++++ Selected passage ++++

- Born: Kim Sanho 1939 (age 86–87)
- Nationality: South Korean
- Area: Cartoonist, Writer, Artist, Letterer
- Notable works: Lifi Ghost Manor House of Yang
- Awards: Order of Cultural Merit, 2008

Signature
- Sanho Kim's signature

= Sanho Kim =

South Korean comic book artist

Sanho Kim (born 1939 in Korea) is a South Korean comic book artist, considered the first artist working in a manhwa style to be published regularly in the United States. The bulk of Kim's American work was for Charlton Comics' horror comics, as well as the Kung fu title House of Yang.

In South Korea, Kim is known for the bestselling title Lifi, as well as his more recent History of Great Korean Empire. Lifi encouraged the Korean people to rise from the destruction of the Korean War, and is still imprinted in the minds of many people as Korea's first science fiction comic. Though Kim has worked in many styles and genres, the common theme that runs through his work is the pride and spirit of the Korean people.

== Biography ==
=== Early life and education ===
While a child during the Korean War, Kim lived in a refugee camp, where he read the comic strip "Mr. Manhong," featured in a Busan newspaper. Inspired to become a cartoonist himself, Kim studied fine arts (including Western painting) at Seorabeol Art College in Seoul.

While still at university, Kim made his professional debut in Manhwa Segye Magazine with "A Shining Star at Dawn," a well-received story about fighters for Korean independence from Japan. Kim released his first full-length book, The Brilliant Twilight Star, in 1958.

=== Lifi and other Korean comics ===
In 1959, Kim published the science fiction bestseller Lifi the Fighter of Justice, set in the 22nd century. Published during a post-war period of great economic distress, Kim used his hero to express the spirit of the Korean people and to urge his readers to overcome their hardships. With a "ㄹ"-shaped badge on the chest (based on the Taebaek Mountains), and armed with futuristic weapons, Lifi fought against crowds of devils. Despite comics being dismissed as a lowly genre, Lifi was a huge success and his image was ubiquitous throughout the country.

++++ Input data ++++

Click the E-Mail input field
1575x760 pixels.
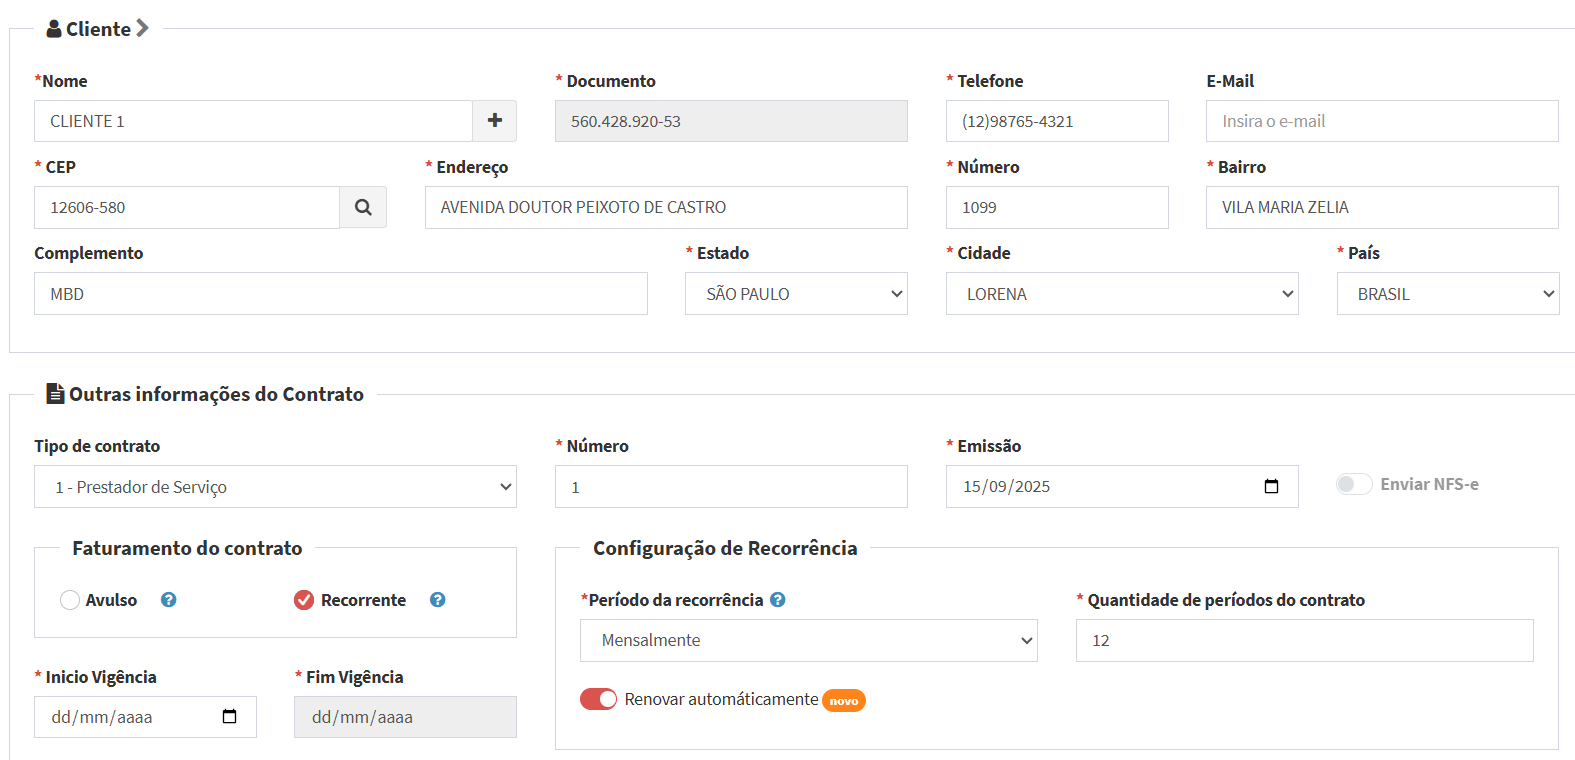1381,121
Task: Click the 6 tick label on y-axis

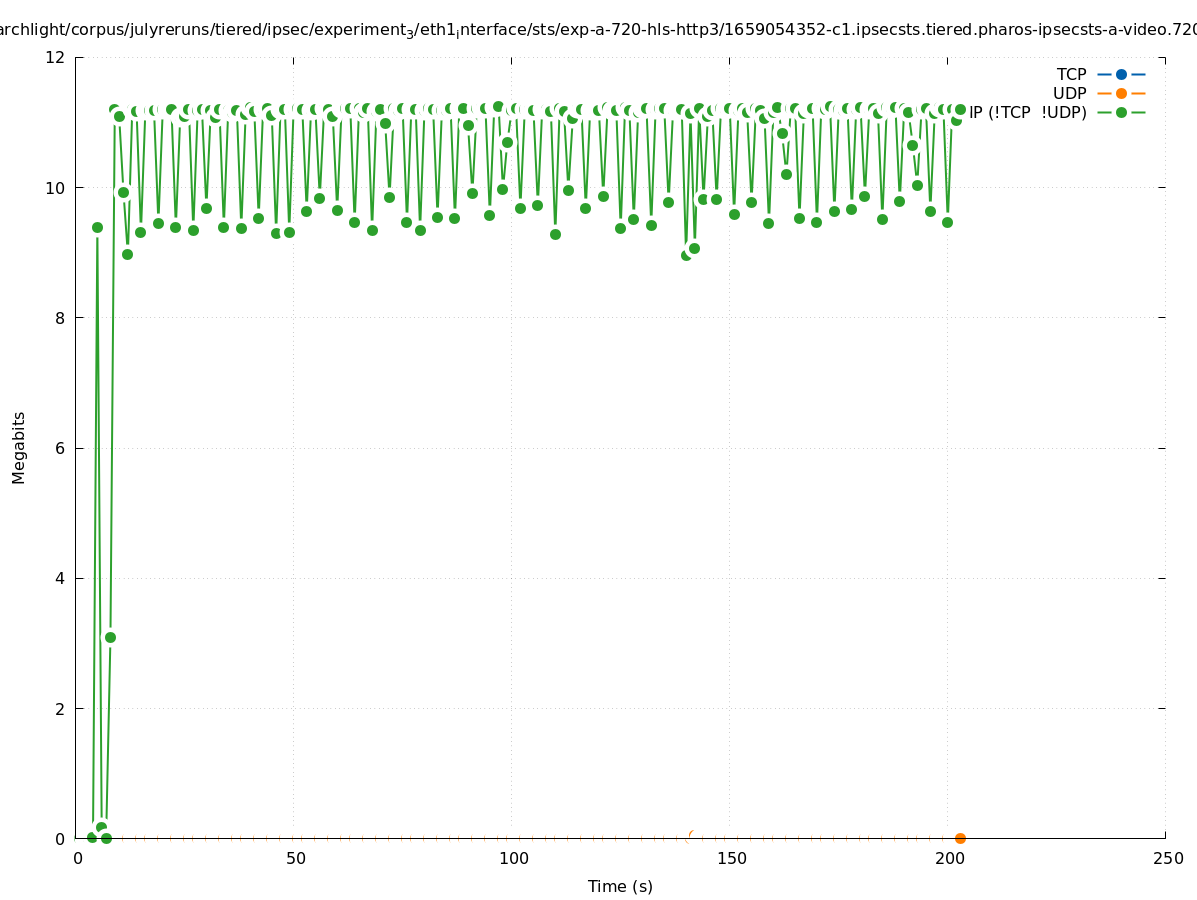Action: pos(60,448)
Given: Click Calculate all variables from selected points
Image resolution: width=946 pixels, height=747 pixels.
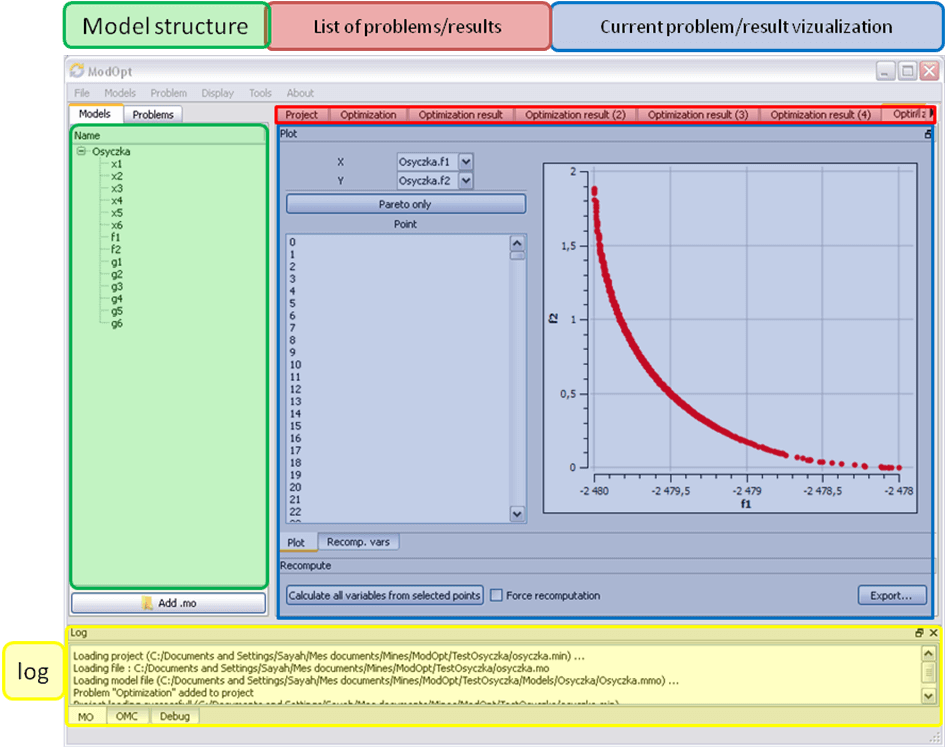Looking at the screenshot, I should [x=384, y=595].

++++

### Task A
In the Sanho Kim article, edit the passage from "In South Korea, Kim" up to and including "College in Seoul.", putting "displaced persons camp" in place of "refugee camp".
### Task B
Render this sentence from the Sanho Kim article in Spanish: "Kim released his first full-length book, The Brilliant Twilight Star, in 1958."
These items come from a different source than the text.

### Task result A
In South Korea, Kim is known for the bestselling title Lifi, as well as his more recent History of Great Korean Empire. Lifi encouraged the Korean people to rise from the destruction of the Korean War, and is still imprinted in the minds of many people as Korea's first science fiction comic. Though Kim has worked in many styles and genres, the common theme that runs through his work is the pride and spirit of the Korean people.

== Biography ==
=== Early life and education ===
While a child during the Korean War, Kim lived in a displaced persons camp, where he read the comic strip "Mr. Manhong," featured in a Busan newspaper. Inspired to become a cartoonist himself, Kim studied fine arts (including Western painting) at Seorabeol Art College in Seoul.

### Task result B
Kim publicó su primer libro completo, The Brilliant Twilight Star, en 1958.